> [Elenco attività]
A. Ricopia dal brano sulla rassegna di Siena il passo che comincia con "Presso il Rettorato dell’Università" e termina con "Siena Film Festival.".
B. Indica se le affermazioni seguenti concordano con il brano sulla rassegna di Siena, rispondendo sì o no e citando le parole del brano che lo stabiliscono.
(i) La rassegna si svolge dal 18 al 20 aprile presso il Rettorato dell'Università di Siena.
(ii) Nel 2012 la rassegna fu motivata dalla crisi finanziaria.
(iii) Viva la libertà! viene presentato nell'Aula magna del Rettorato.
C. Prosegui per favore il brano sulla rassegna di Siena dal punto in cui si interrompe.

“La tempesta perfetta” Corruzione e potere: il cinema racconta

Presso il Rettorato dell’Università di Siena, dal 18 al 20 aprile, si terranno proiezioni, dibattiti e tavole rotonde in tema di corruzione e potere. Si sviscera l’attualità e lo si fa attraverso il linguaggio cinematografico. Questi gli ingredienti di “La tempesta perfetta”. Corruzione e potere: il cinema racconta, la seconda edizione della rassegna tematica realizzata nell’ambito di Campo e Controcampo Siena Film Festival.

Protagonisti grandi nomi del cinema e grandi film ma anche giornalisti, storici, magistrati e opinionisti che si confronteranno con il pubblico attraverso proiezioni, dibattiti e tavole rotonde. Tanti e importanti gli ospiti, tra cui Marco Risi, Roberto Andò, Valerio Caprara, Sandro Provvisionato, Andrea Purgatori, Francesco Barbagallo, Beniamino Deidda, Daniele Protti, per affrontare gli aspetti più torbidi e spietati del potere.

Per il secondo anno consecutivo Campo e Controcampo Siena Film Festival affronta temi di pressante attualità: nel 2012 fu la crisi finanziaria a motivare la rassegna, quest’anno, in un momento particolare in cui Siena è all’attenzione delle cronache nazionali, la città diventa luogo ideale per una riflessione sull’attuale crisi economica e morale che investe l’intera società.

Si comincia giovedì 18 aprile con “I Palazzi degli affari”. La giornata che si svolgerà presso l’Aula magna del Rettorato vede alle ore 16 la proiezione di Le mani sulla città di Francesco Rosi (Italia 1963) e a seguire In nome del popolo italiano di Dino Risi (Italia 1971). Interverranno Roberto Andò e Marco Risi. Quindi presso il Cinema Nuovo Pendola alle ore 21.30 sarà presentato Viva la libertà! di Roberto Andò (Italia 2013) alla presenza dell’autore.

> [Dati forniti]

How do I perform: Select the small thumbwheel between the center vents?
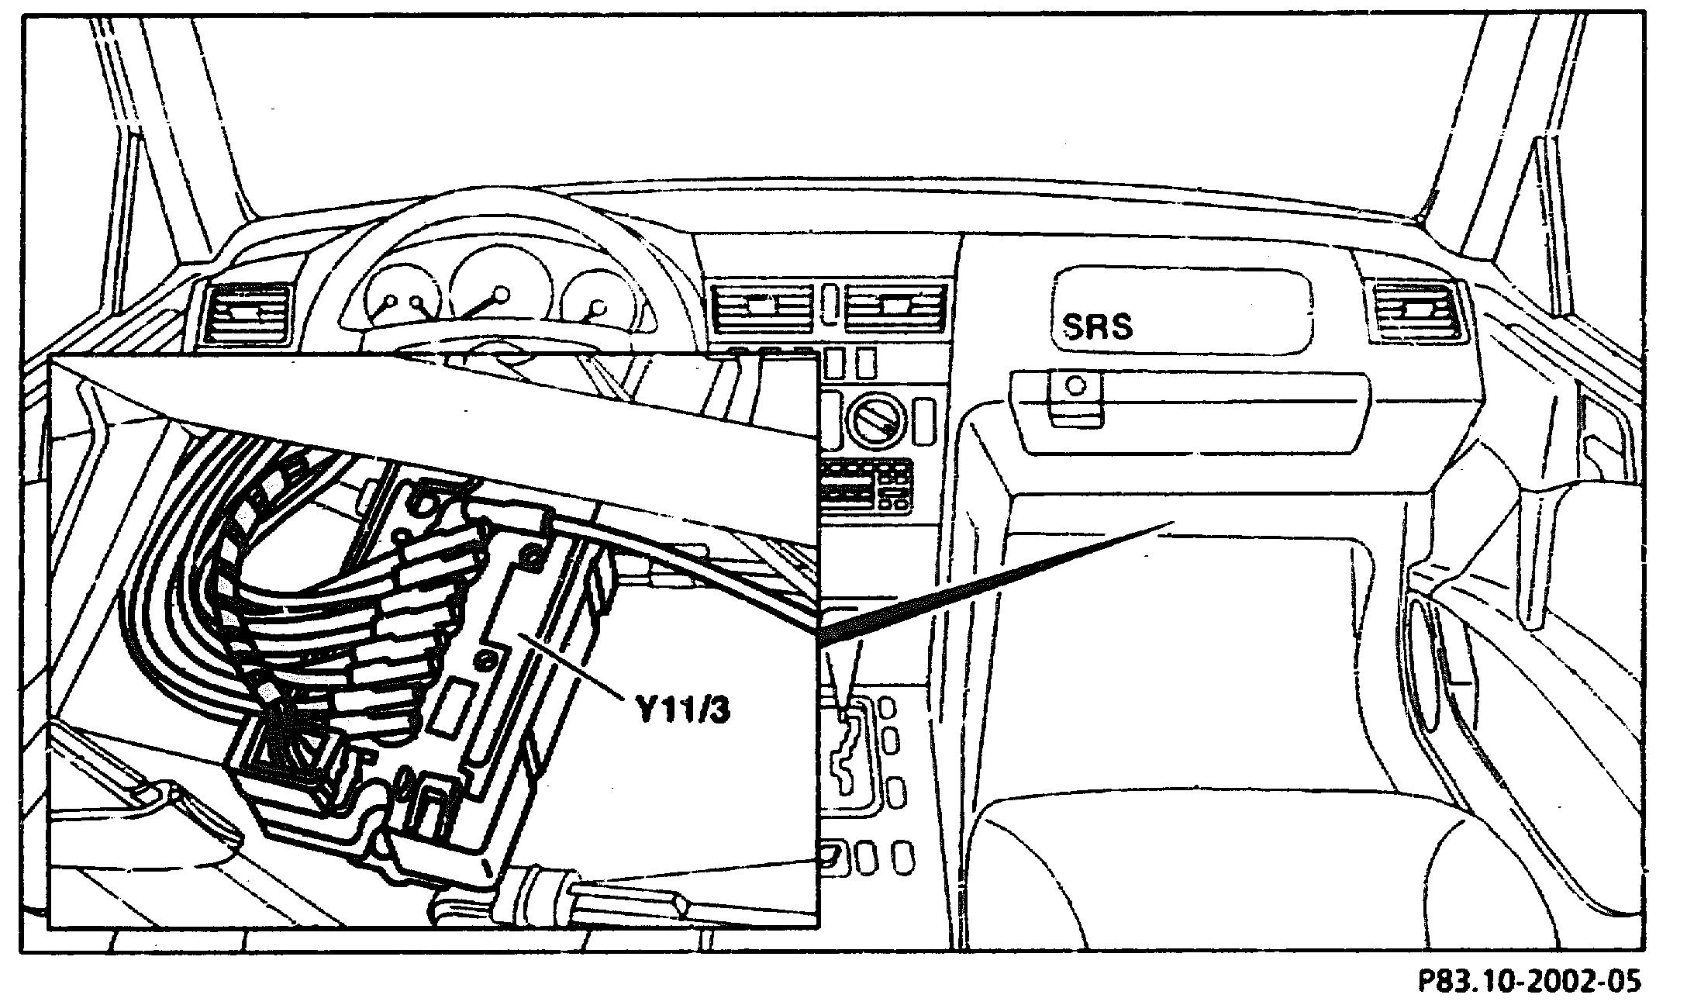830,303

---

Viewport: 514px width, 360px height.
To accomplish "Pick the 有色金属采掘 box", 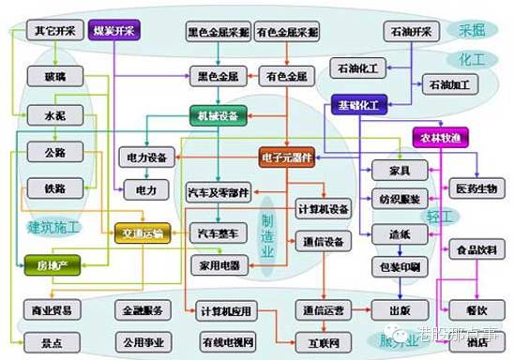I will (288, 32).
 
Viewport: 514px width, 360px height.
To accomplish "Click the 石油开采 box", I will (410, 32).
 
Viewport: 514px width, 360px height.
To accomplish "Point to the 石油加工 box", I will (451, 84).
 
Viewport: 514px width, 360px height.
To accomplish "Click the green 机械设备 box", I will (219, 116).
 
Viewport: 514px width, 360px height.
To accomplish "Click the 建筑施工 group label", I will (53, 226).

* * *

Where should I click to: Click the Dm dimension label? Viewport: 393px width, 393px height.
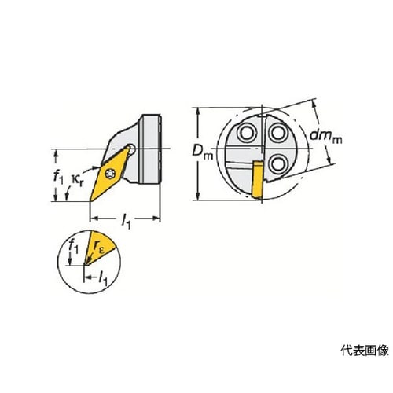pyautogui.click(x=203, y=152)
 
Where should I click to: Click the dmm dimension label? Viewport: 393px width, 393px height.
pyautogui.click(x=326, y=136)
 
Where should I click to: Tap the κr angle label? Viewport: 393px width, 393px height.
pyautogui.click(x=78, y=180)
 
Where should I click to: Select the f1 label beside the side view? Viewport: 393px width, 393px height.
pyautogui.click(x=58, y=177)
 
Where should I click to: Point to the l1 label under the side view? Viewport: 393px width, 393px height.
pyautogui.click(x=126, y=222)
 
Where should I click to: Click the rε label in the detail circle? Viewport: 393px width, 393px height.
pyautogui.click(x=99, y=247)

> [Risposte alle attività]
A.
Presso il Rettorato dell’Università di Siena, dal 18 al 20 aprile, si terranno proiezioni, dibattiti e tavole rotonde in tema di corruzione e potere. Si sviscera l’attualità e lo si fa attraverso il linguaggio cinematografico. Questi gli ingredienti di “La tempesta perfetta”. Corruzione e potere: il cinema racconta, la seconda edizione della rassegna tematica realizzata nell’ambito di Campo e Controcampo Siena Film Festival.

B.
(i) Sì: "Presso il Rettorato dell’Università di Siena, dal 18 al 20 aprile, si terranno proiezioni, dibattiti e tavole rotonde in tema di corruzione e potere."
(ii) Sì: "nel 2012 fu la crisi finanziaria a motivare la rassegna"
(iii) No: "Quindi presso il Cinema Nuovo Pendola alle ore 21.30 sarà presentato Viva la libertà! di Roberto Andò (Italia 2013) alla presenza dell’autore."

C.
Si prosegue venerdì 19 aprile sul tema “Da Portella a Gomorra: storie di mafia e di camorra”. Presso l’Aula magna del Rettorato saranno Valerio Caprara e Sandro Provvisionato a guidare la visione di capolavori quali Salvatore Giuliano di Francesco Rosi (Italia 1962) e Il Camorrista di Giuseppe Tornatore (Italia 1986). L’inizio delle proiezioni è alle ore 16. Alle ore 21 lo schermo sarà tutto per Fortapàsc di Marco Risi (Italia 2009) alla cui proiezione seguiranno gli interventi dello sceneggiatore Andrea Purgatori e dello stesso Risi. Inoltre il due autori si confronteranno con alcuni studenti dell’Università di Siena sul tema dell’intera rassegna e sulla storia raccontata dal film.

Giornata conclusiva sabato 20 aprile durante la quale si discuterà del tema: “Non per soldi ma per denaro”. Presso l’Aula Magna del Rettorato alle ore 10 giornalisti, magistrati, sceneggiatori e intellettuali, daranno vita a una tavola rotonda su La tempesta perfetta. Corruzione e potere: il cinema racconta. Letture ed esperienze diverse della realtà contemporanea saranno offerte al pubblico da Francesco Barbagallo (Università Federico II di Napoli), Valerio Caprara (critico cinematografico), Beniamino Deidda (magistrato), Daniele Protti (L’Europeo), Andrea Purgatori (giornalista, sceneggiatore) e una rappresentanza degli studenti senesi. Nel pomeriggio (ore 15) seguirà la proiezione di Un eroe borghese di Michele Placido (Italia 1994) a seguire I banchieri di Dio di Giuseppe Ferrara (Italia 2002) e quindi Margin Call di J.C. Chandor (Usa 2011).